Delaware News

Delaware City Schools

District eyes levy renewal on November ballot


Pending final approval in June by the Delaware City School District Board of Education, district voters can expect to see a renewal levy on the ballot in November.

In 1989, voters passed a 3-mill permanent improvements levy with a reduction factor.

The levy has been renewed four times, with the latest renewal in 2009. The district is asking voters for a fifth 5-year renewal.

Although the levy is only being collected at a 1.9-mill rate, the district will not be asking voters to increase the rate back up to the original level of 3-mills from when it was first passed in 1989.

The annual cost per $100,000 home is $86.34, including the homestead and rollback reductions.

The levy generates approximately $2 million total, but as more homes are built and home valuations occur, the amount paid per household will continue to go down.

"The amount that each individual property owner pays will continue to decrease year after year, but we will collect the exact same amount of money," said Superintendent Paul Craft.

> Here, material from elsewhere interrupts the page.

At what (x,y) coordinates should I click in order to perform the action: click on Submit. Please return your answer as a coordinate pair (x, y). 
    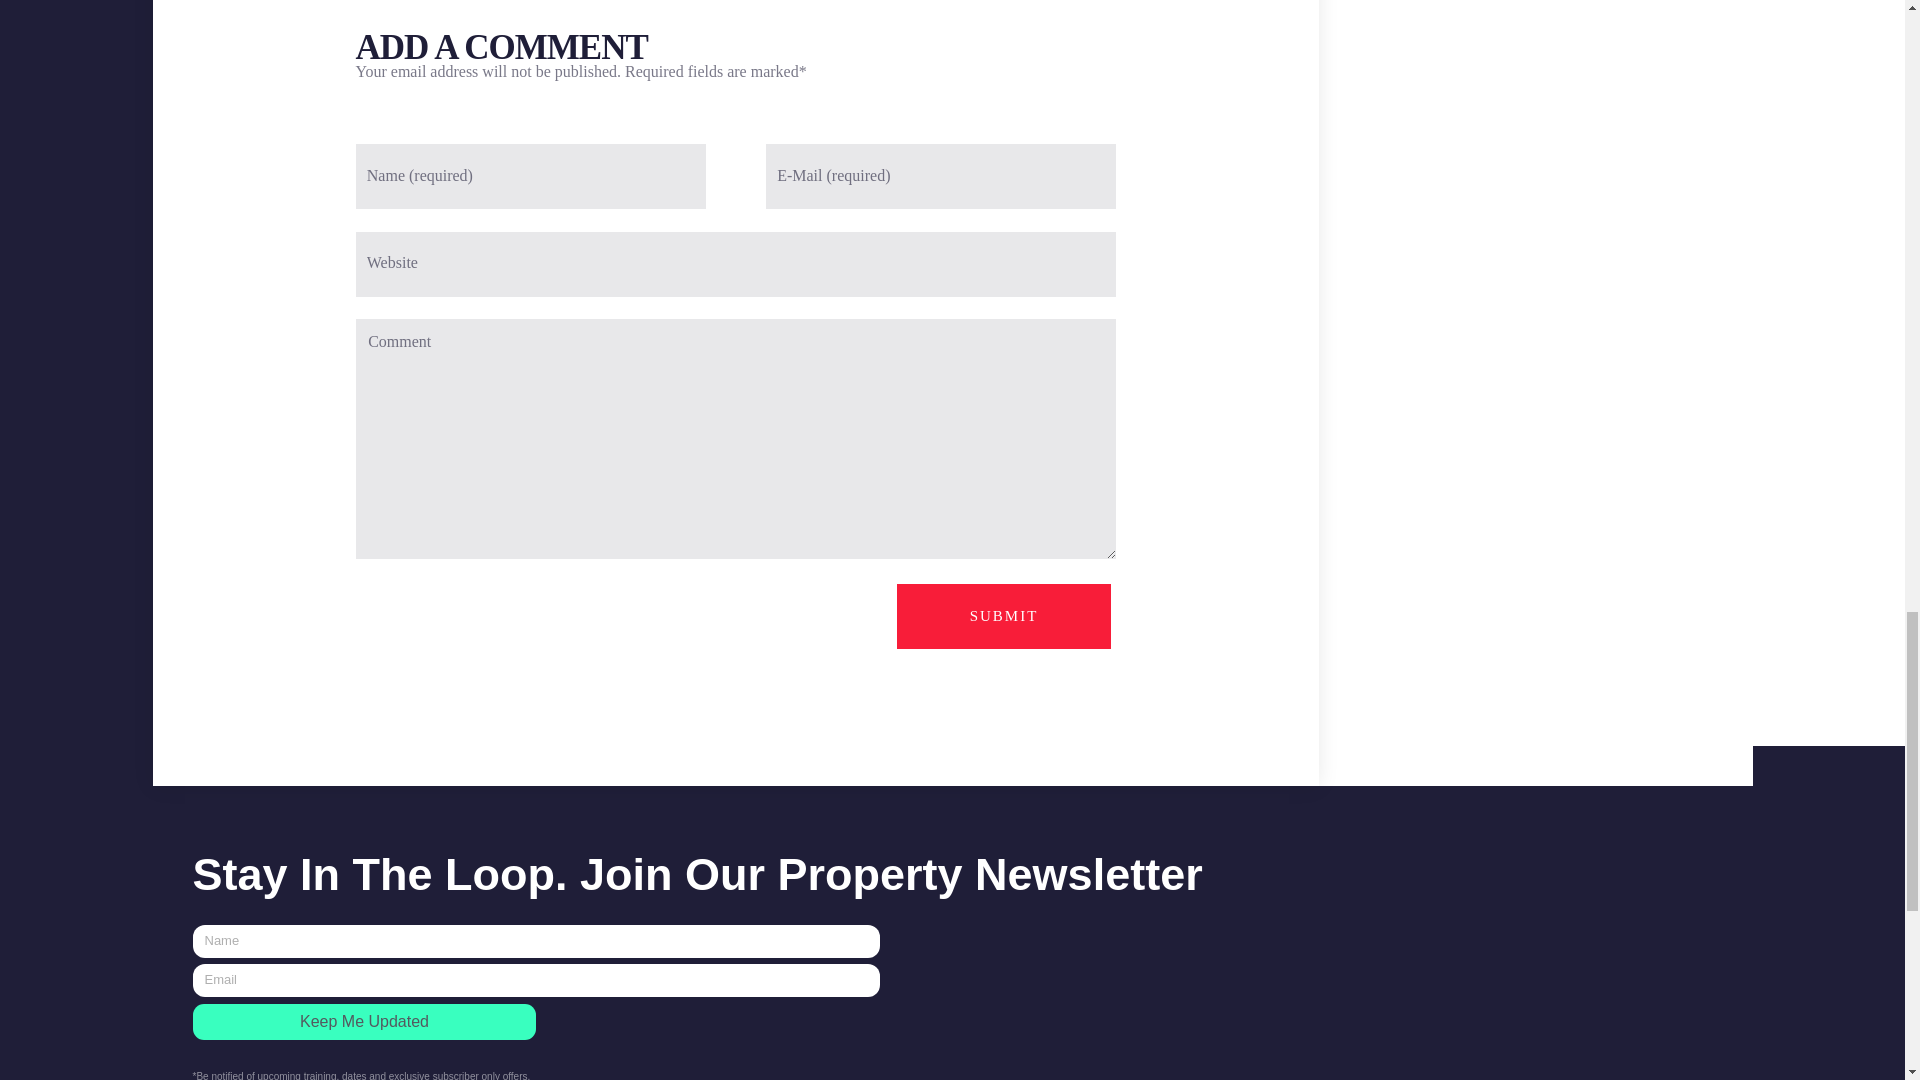
    Looking at the image, I should click on (1004, 616).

Craft said that although purchasing power has decreased, and the district is still collecting the same amount they were in 1989, they feel that the right thing for the district is to not ask taxpayers for additional money.

"We don't want to put a larger burden on our taxpayers if we can avoid it," Craft said.

"We are committed to watching every dollar we spend, and we don't want to ask for more at this time," he said.

The levy funds are specifically used for permanent improvements, and cannot be used for employee salaries or other operating expenses district officials said.

Permanent improvements include items that are sustainable for at least five years. The four categories of items that the levy encompasses are building maintenance, text books, educational equipment and computers, and school buses.

Craft said he doesn't expect any organized opposition to the levy renewal because the district is not asking for additional funds.

"We aren't trying to get more money," he said.

"In fact, some of our taxpayers will actually be paying less as time goes on," he said.

Craft said he is available to meet in the summer with any group that wants to discuss not only the renewal levy, but what the district is doing in general.

He said the state average of per pupil spending is $10,400. Four years ago, the district was spending $10,000 per pupil.

According to recent data, Craft said the district is only spending $9,100 per pupil now.

"We've reduced our district's per pupil spending by 10 percent," he said.

"I believe this shows significant evidence of our commitment to do everything we can to be good shepherds of our taxpayer's money."